Fromryguy7272 <ryanshuell@gmail.com>
Date2015-11-25 12:42 -0800
SubjectScreen scraper to get all 'a title' elements
Message-ID<23ed6f4b-0ef2-4c9e-ade6-e597e7e03ca2@googlegroups.com>
Hello experts.  I'm looking at this url:
https://en.wikipedia.org/wiki/Wikipedia:Unusual_place_names

I'm trying to figure out how to list all 'a title' elements.  For instance, I see the following:
<a title="Accident, Maryland" href="/wiki/Accident,_Maryland">Accident</a>
<a class="new" title="Ala-Lemu (page does not exist)" href="/w/index.php?title=Ala-Lemu&action=edit&redlink=1">Ala-Lemu</a>
<a title="Alert, Nunavut" href="/wiki/Alert,_Nunavut">Alert</a>
<a title="Apocalypse Peaks" href="/wiki/Apocalypse_Peaks">Apocalypse Peaks</a>

So, I tried putting a script together to get 'title'.  Here's my attempt.

import requests
import sys
from bs4 import BeautifulSoup

url = "https://en.wikipedia.org/wiki/Wikipedia:Unusual_place_names"     
source_code = requests.get(url) 
plain_text = source_code.text
soup = BeautifulSoup(plain_text)
for link in soup.findAll('title'):
    print(link)

All that does is get the title of the page.  I tried to get the links from that url, with this script.

import urllib2
import re

#connect to a URL
website = urllib2.urlopen('https://en.wikipedia.org/wiki/Wikipedia:Unusual_place_names')

(Page and screen pointing data)
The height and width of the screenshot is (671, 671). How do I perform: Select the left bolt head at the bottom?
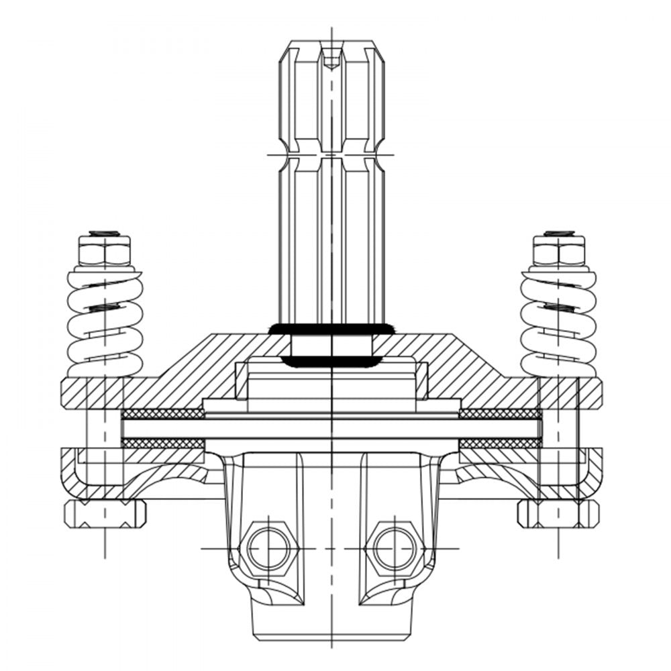coord(105,513)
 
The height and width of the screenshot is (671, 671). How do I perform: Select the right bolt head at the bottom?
coord(558,513)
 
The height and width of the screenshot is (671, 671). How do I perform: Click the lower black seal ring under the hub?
coord(331,362)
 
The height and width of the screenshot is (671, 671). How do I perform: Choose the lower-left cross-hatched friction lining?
coord(162,444)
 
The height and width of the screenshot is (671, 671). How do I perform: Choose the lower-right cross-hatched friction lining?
coord(499,444)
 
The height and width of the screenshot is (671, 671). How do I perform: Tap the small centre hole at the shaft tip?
coord(331,62)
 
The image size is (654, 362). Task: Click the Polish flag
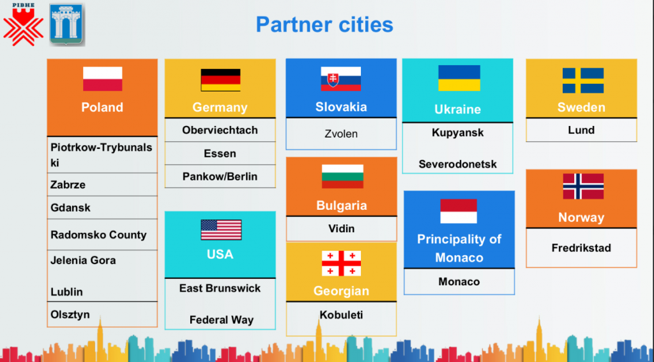pyautogui.click(x=103, y=79)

Aim: Please output the part of the forum post about scraping link titles that starts at the words "I'm trying to" and stops after "source_code = requests.get(url)", copied character for character.

Solution:
I'm trying to figure out how to list all 'a title' elements.  For instance, I see the following:
<a title="Accident, Maryland" href="/wiki/Accident,_Maryland">Accident</a>
<a class="new" title="Ala-Lemu (page does not exist)" href="/w/index.php?title=Ala-Lemu&action=edit&redlink=1">Ala-Lemu</a>
<a title="Alert, Nunavut" href="/wiki/Alert,_Nunavut">Alert</a>
<a title="Apocalypse Peaks" href="/wiki/Apocalypse_Peaks">Apocalypse Peaks</a>

So, I tried putting a script together to get 'title'.  Here's my attempt.

import requests
import sys
from bs4 import BeautifulSoup

url = "https://en.wikipedia.org/wiki/Wikipedia:Unusual_place_names"     
source_code = requests.get(url)